Week 6: Tony’s Going to Hell

Tim,

If Hitchens is wrong and there is a hell, Tony’s going. I’m not sure I understand how Hitler’s bunker worked its way into your post (I think you might be channeling Ron Rosenbaum here), but Tony’s capacity for evil, the way he slips so quickly and naturally into opportunistic murderousness, is something to behold. But before we talk about that, let me first say this: Remember what I said about the possibility of a climactic, End Days clash between Tony and Christopher, or Christopher and Paulie?  I think we can safely say that I’ve been overcome by events. You were right—it’s a mug’s game, trying to predict the end of this show. For all I know, Meadow is going to end up as capo di tutti capi. And not a bad capo di tutti capi she would be, Brian Williams would say, if he were here.

I’ll tell you what I found so interesting about last night’s episode, and it wasn’t only the death-by-sinus-congestion scene, to which, as a recreational user of Flonase, I could relate.

What I found so horrible is Tony’s apparent guiltlessness.

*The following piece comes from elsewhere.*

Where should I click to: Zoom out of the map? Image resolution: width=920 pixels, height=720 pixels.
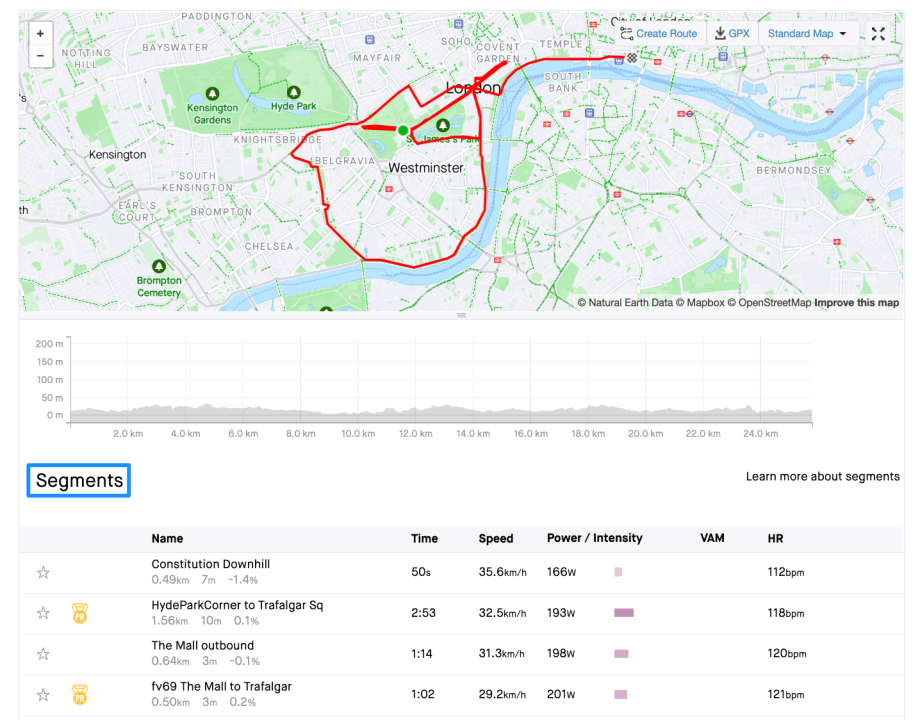click(x=41, y=55)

I don’t think, as you do, that he’s comfortable with his numbness; I think he’s comfortable with his evil. This is why I tend to agree that he’s done for. By celebrating the death of Christopher, he’s very plainly inviting the attention of the evil eye. The absence of guilt is a bad omen, in other words. You, as a rationalist, might not understand what I mean, but, as a more atavistic sort—the sort who believes that Hitchens, whom I love, by the way, is inviting God’s wrath with that book title of his (and his Tower of Babel-high Amazon ranking is only inviting more divine retribution, I’m afraid)—I tend to think that a person who feels good about getting away with an evil deed will find himself called to account by either the One True God or Phil Leotardo, or Phil Leotardo acting as His agent.

Speaking of Amazon, by the way, I knew that the show’s rather ostentatious plug for The Departed soundtrack would move its number, but I didn’t guess quite how much—at 10 p.m. last night, it stood at 1,183; this morning, it was at 33; at 5:46 p.m. ET, it had risen to No. 18. Which prompts the question: Why can’t Carmela read my book, and not Fred Barnes’? It would certainly fit in with A.J.’s new course of study—the “dicked-up” Middle East.

He’s smarter than I thought, that A.J. He’s also going to die, I think. That, or kill someone. Do you agree?